Yorkshire noir: Elmet review

Credit: Dan Brown

Billie Armstrong
Culture Editor

Violence, nature, and bare-knuckle boxing – Billie Armstrong looks at Booker “wildcard” Elmet

Fiona Mozley’s debut novel Elmet seemed to arrive from nowhere on the Man Booker Prize Longlist this year – given that it received its nomination before it was even due to be published – and by the time it had made the shortlist was widely being referred to as the “wildcard” among a seasoned pool of nominees including Arundhati Roy and Ali Smith. An undoubtedly impressive debut from 29-year-old Mozley, I can’t help but wonder what it was about Elmet that gave it that Booker Prize edge? Particularly with the prize’s recent decision to become an international award – up until 2014 only Commonwealth writers (with a few exceptions) were eligible for nomination – Elmet seems to neatly resist current anxiety that the prize is at risk of becoming Americanized. Mozley’s writing is at its most deft when representing how the rich history of a decidedly British landscape can perform in, and bring dimension to an exciting contemporary text.

Elmet is set against the rich natural landscape of Yorkshire, upon the land which the novel is titled after and which was once the small independent kingdom which emerged at the end of the Roman period of Britain. A feeling of disenchantment from time in the narrative, as well as the embedded references to the Romano-British history of Elmet, and the sheer lyrical weight given to the descriptions of landscape create a sense of past, present and future amalgamated in the land itself. Perhaps the novel’s most notable achievement is the way in which this rich natural land – set up with language which is somewhere between that of a romantic fable and Wordsworthian lyricism – becomes a stage for a violent western narrative to unfold. Mozley invites you into the world of a scenic Yorkshire fable only to arrest you with violence unbounded.

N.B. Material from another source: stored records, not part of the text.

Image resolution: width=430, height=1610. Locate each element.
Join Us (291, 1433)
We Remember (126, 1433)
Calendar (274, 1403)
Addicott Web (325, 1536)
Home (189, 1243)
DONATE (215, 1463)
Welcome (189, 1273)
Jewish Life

Elmet opens with the literal, constructed ‘world’ of the young narrator Daniel. Daniel’s father – who despite his intimidating physical brute force is only ever referred to as “Daddy” – has built a secluded and self-sufficient home in the woods for him and his sister Cathy in an attempt to reject wider social interaction with authority and capitalist society. Their existence is one of hunting and home-schooling, which places Cathy and Daniel outside the pressures of everything from issues of gender constructs – “I did not even think of myself as a boy. Of course if you had asked me I would certainly have replied that that is what I was. I had never actively rejected that designation. I just never thought about it.” – to authorial restrictions of their experience of space. One of the shakier aspects of the novel is the narrator conceivably being a fifteen-year-old who is remarkably astute in writing about nature, and the world he has such a supposedly limited conception of, whilst being apparently unaware of his own gender, sexual dispositions and willingly ignorant to the world outside of his family life. Daddy, on the other hand, seems to inhibit more than one “world”: his history and his violent nature are rooted in the world of underground boxing, which he attempts to keep separate from this carefully constructed family life. Ultimately, he cannot keep these worlds apart. An unexpected visit to their idyllic home in the form of the rapacious landlord Mr. Price presents a typical western nemesis figure to Daddy and signals the collapsing of these two worlds into each other: the collision of the lyrical fable with a violent gothic-turned-western tale.

Elmet is as beautiful as it is gruesome, and at times the two become indecipherable. There is a kind of beautiful quality given to pain, and violence is romanticised through gothic depictions as well the Robin Hood-esque acts of altruistic violence that Daddy performs. The landscape is constantly anthropomorphised and subject to human violence and intrusion. Daddy’s body is both an instrument for brutality and a site of wonder, as he is often described in terms of the natural world. The result is an intoxicating mix of an energised landscape with potent brutality which, in a novel which sets up an idyllic family life to be intruded by seemingly inescapable forces of modern society and greed, is compelling. Mozley’s first novel makes for a dark and enticing winter read. Weaving folklore with contemporary thought, Elmet lends us a gorgeous mythical lens to explore the landscape of a modern Yorkshire that is still subject to human conflicts of territory and greed.